SSAST: Self-Supervised Audio Spectrogram Transformer

News
Introduction
Citing
Getting Started
SSAST Model
Data Preparation
Self-Supervised Pretraining
Fine-tuning On Downstream Tasks
Pretrained Models
Contact

News

March, 2022: We released a new preprint CMKD: CNN/Transformer-Based Cross-Model Knowledge Distillation for Audio Classification, where we proposed a knowledge distillation based method to further improve the AST model performance without changing its architecture. This method can be applied in the fine-tuning stage of SSAST.

Feb 2022: I will present SSAST at AAAI 2022 at 12:00 PM - 1:45 PM (EST) on February 25th and then 7:45 PM - 9:30 PM (EST) on February 27th.

Introduction

This repository contains the official implementation (in PyTorch) of the Self-Supervised Audio Spectrogram Transformer (SSAST) proposed in the AAAI 2022 paper SSAST: Self-Supervised Audio Spectrogram Transformer (Yuan Gong, Cheng-I Jeff Lai, Yu-An Chung, James Glass; MIT CSAIL). [Slides]
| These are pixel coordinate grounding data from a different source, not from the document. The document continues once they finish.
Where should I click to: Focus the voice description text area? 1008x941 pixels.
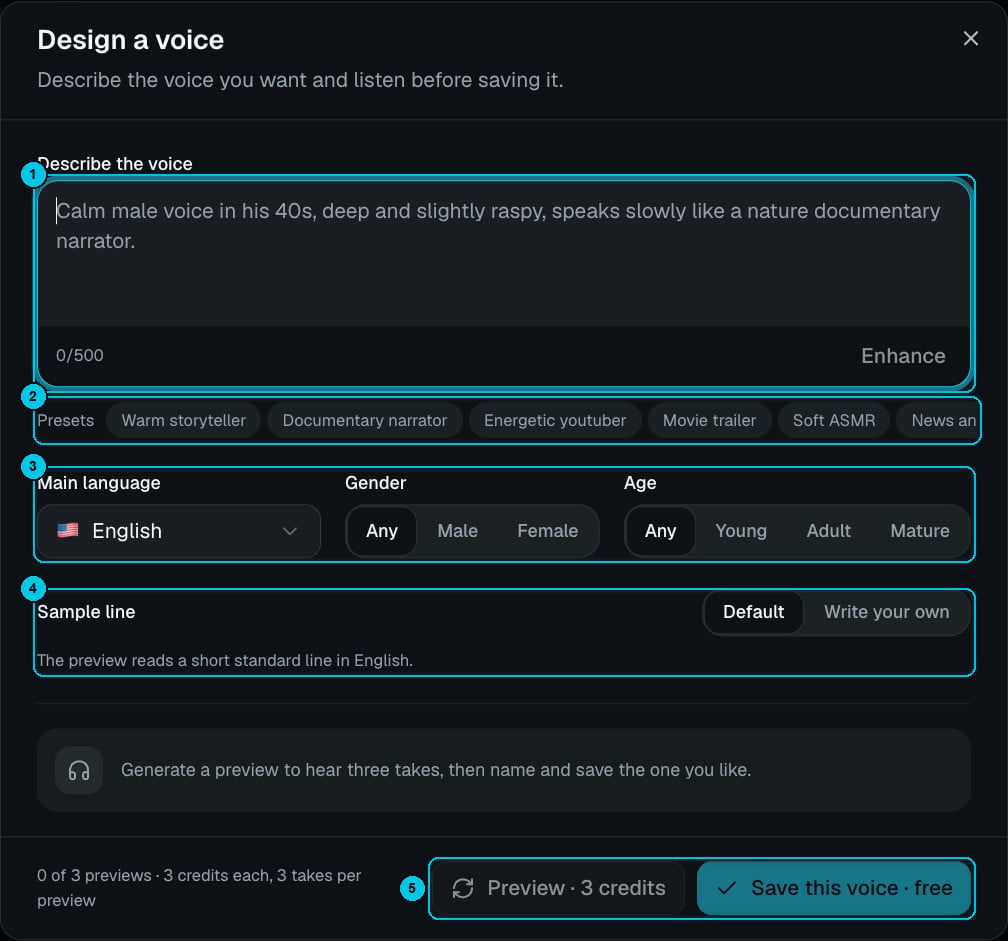click(504, 254)
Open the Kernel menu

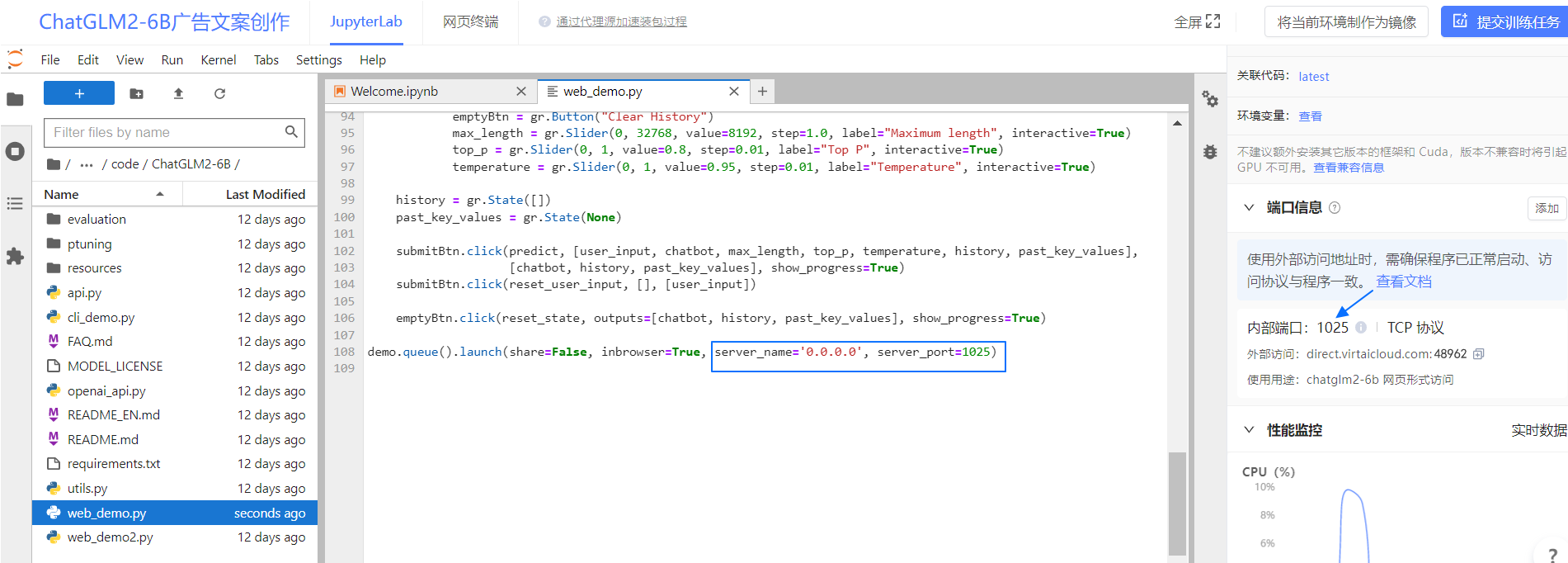[218, 59]
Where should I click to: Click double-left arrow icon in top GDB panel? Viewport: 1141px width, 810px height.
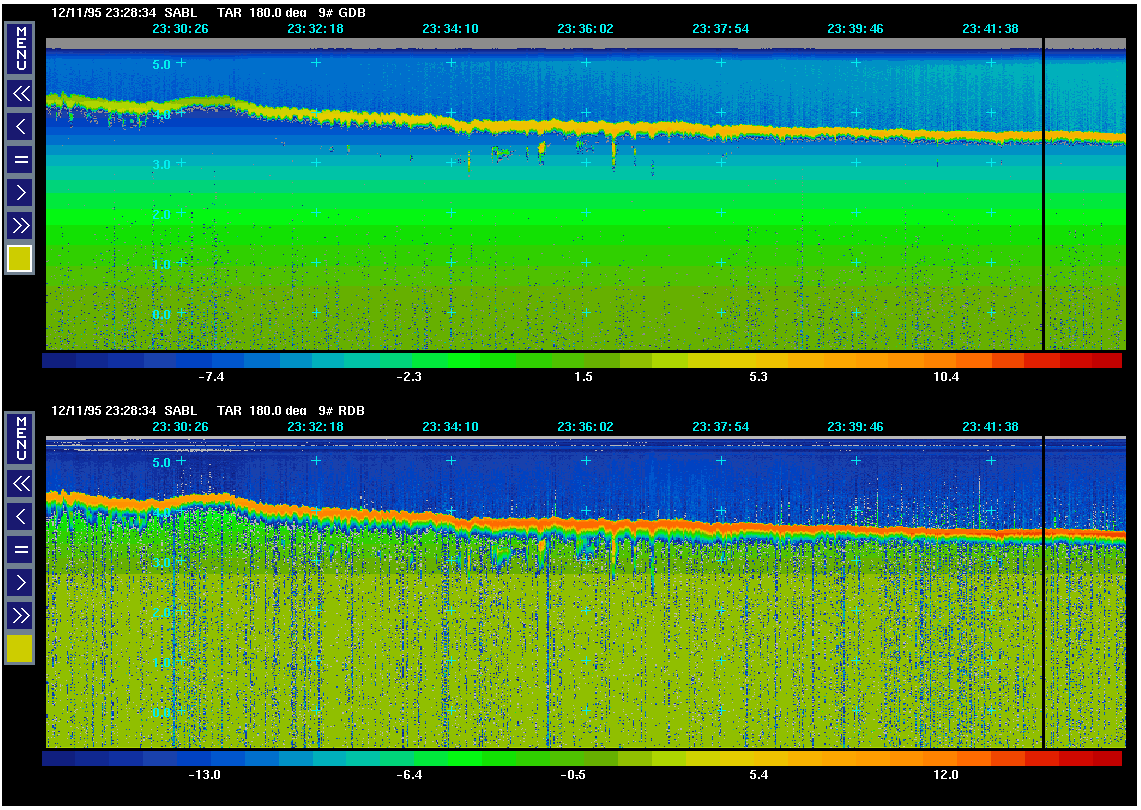point(20,94)
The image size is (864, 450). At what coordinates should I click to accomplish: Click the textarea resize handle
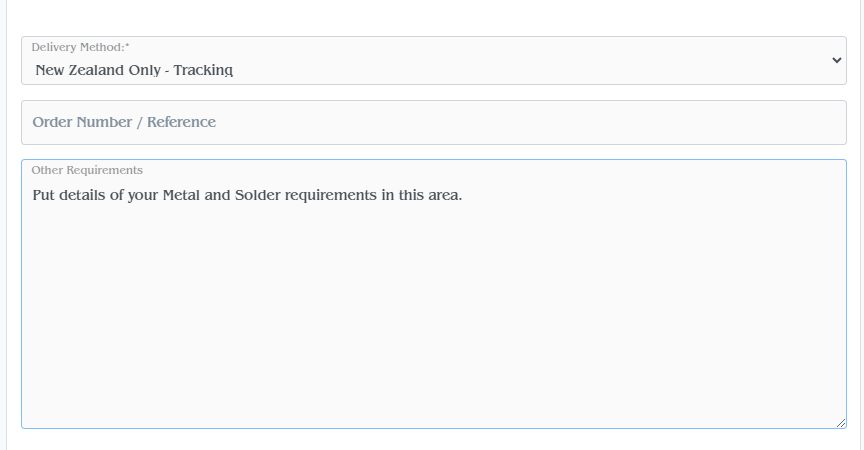coord(841,423)
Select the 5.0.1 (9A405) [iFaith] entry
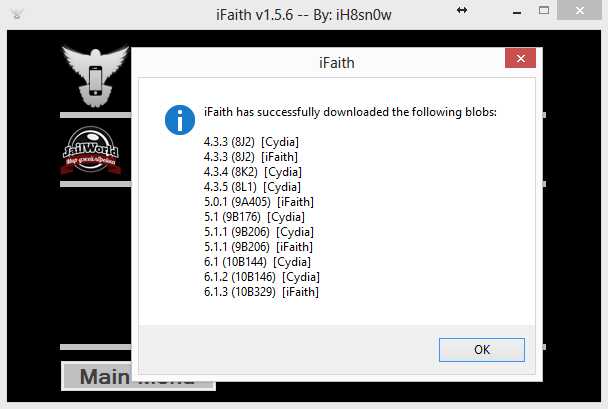 click(x=259, y=202)
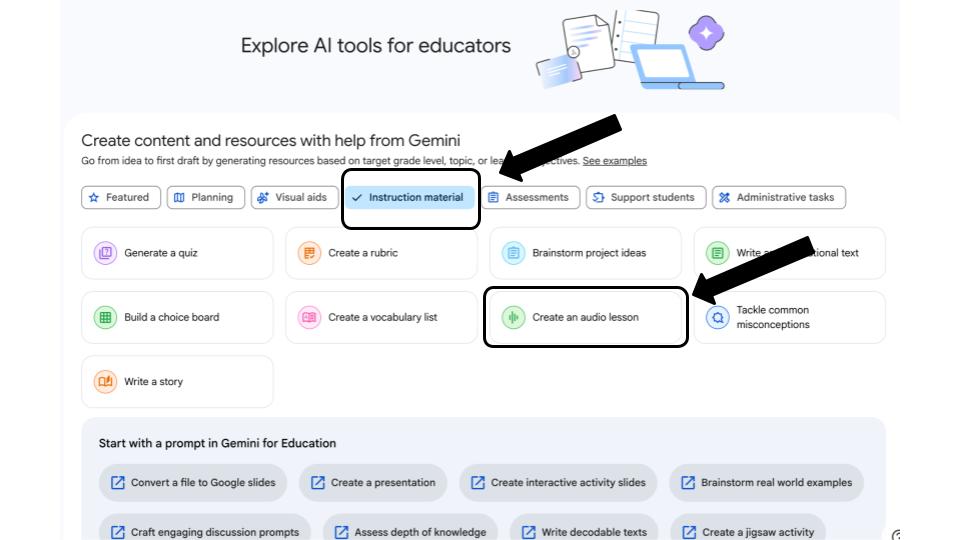Click the green audio lesson waveform icon
The width and height of the screenshot is (960, 540).
[513, 317]
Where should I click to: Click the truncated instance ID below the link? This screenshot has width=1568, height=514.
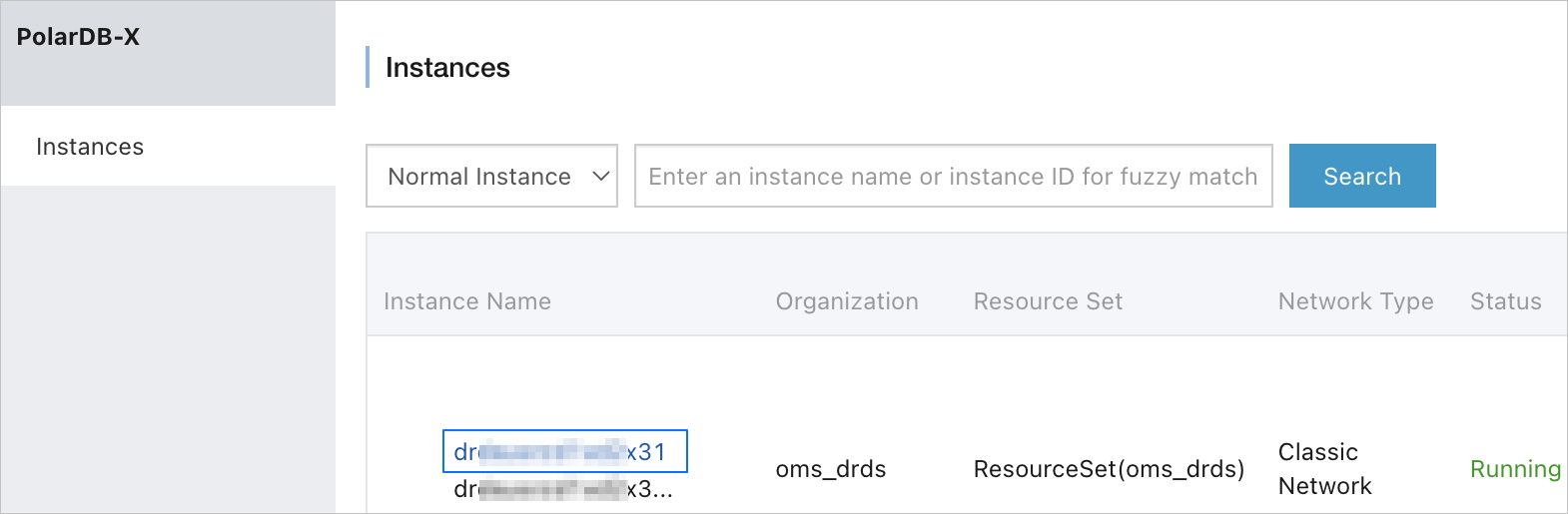coord(562,489)
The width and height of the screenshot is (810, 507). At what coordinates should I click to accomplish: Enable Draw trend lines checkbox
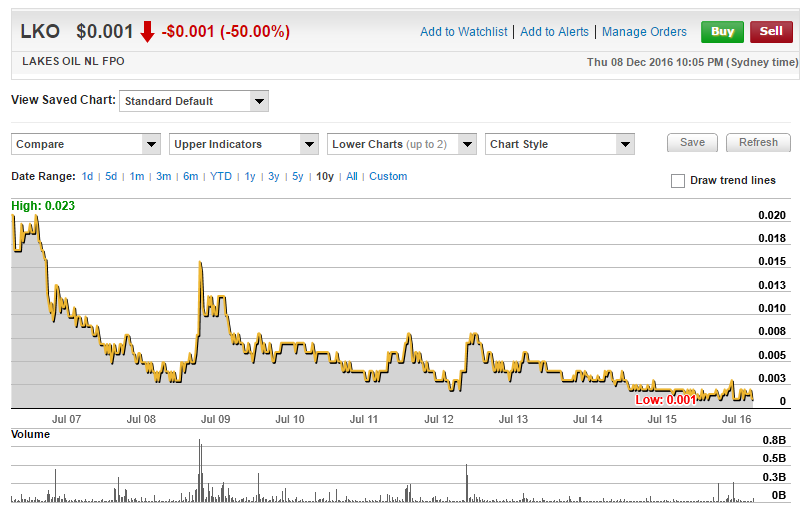[x=678, y=181]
SSAST is the first patch-based joint discriminative and generative self-supervised learning framework, and also the first self-supervised learning framework for AST. SSAST significantly boosts AST performance on all downstream tasks we evaluated with an average improvement of 60.9%, leading to similar or even better results than a supervised pretrained AST. SSAST can be used as a drop-in replacement of previous ImageNet (supervised) pretrained AST, and has the advantage of 1) no labeled data is used; 2) flexible patch size and shape, ImagenNet pretraining only supports square patches; and 3) better performance on many tasks, in particular speech tasks.

Citing

Please cite our paper if you find this repository useful.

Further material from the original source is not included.